I only partially understand why people think I’m anything but a teacher at a big state university. I used to get mistaken for a grad student a lot, but having kids fixed that (O! my beautiful face! The ravages of unsleep!). Other people have thought I’m a clueless visitor to campus, an English actor (!), a tech support guy, and once, the janitor come to let them into a locked classroom.
Much of it is cosmetic, of course. If it’s warm and I’m not teaching, I wear shorts, t-shirt, and boat shoes, whether I’m here or elsewhere. (Crazy Larry says comfortable clothes are a sure tip-off to “Midwestern,” whatever that means.) I don’t spend a lot on haircuts, and I’m usually lost in thought, so my expression ranges from distracted to unfocused. Is this not professorial?
Wear a cell phone clipped to your belt or the lip of your pocket, and people will think: “support staff,” or “newspaper editor.” But having it hidden in a pocket, where it can bounce and make your pants sag, shows lack of repose. It’s complicated: Profs and grad students who frequent the health food store up the block wear sport sandals that mean, “I’m at one with the natural flow of the universe, enjoy flax seed pancakes, and like the idea of minimalist backpacking trips through the Tetons.” I have a pair too but they always stare, as if I don’t fit the subculture. I do know that if they ever try to wear those sandals into nature, nature will rip their toes off.
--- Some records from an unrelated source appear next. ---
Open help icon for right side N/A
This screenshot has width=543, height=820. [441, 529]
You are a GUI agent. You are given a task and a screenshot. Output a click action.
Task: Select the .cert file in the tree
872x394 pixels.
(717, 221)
Speech plays a large role, of course, but like hair, it can often be styled. I remember a talking head in a linguistic anthropology course who claimed to be able to identify exactly where a person came from by listening to them speak a few sentences. Until then I had never been able to hear the difference between “gin” and “Jen,” “pin” and “pen,” and I said “woof” for “Wolf.” I learned to hear myself, and for the first time, knew shame. (It’s even odder, in this age of transnational media and shifting populations, that linguistic tags are still as identifiable as they are. See this website over at the BBC, which finds dozens of distinct dialects in the UK.)
There is a possibility that people look at me and see something deeper than haircut, clothing style, and teeth that have never seen braces—something from way back. My real surname, I read recently, means either “those who dwell in the woods in Warwickshire over by Shakespeare’s house,” or, less flatteringly, “those who live with the pigs in that copse down in the valley—that little stretch of woods where you better hide your moneypurse under the ox’s bellyband when you pass through on the way to market to sell your geese.” What can I do about that?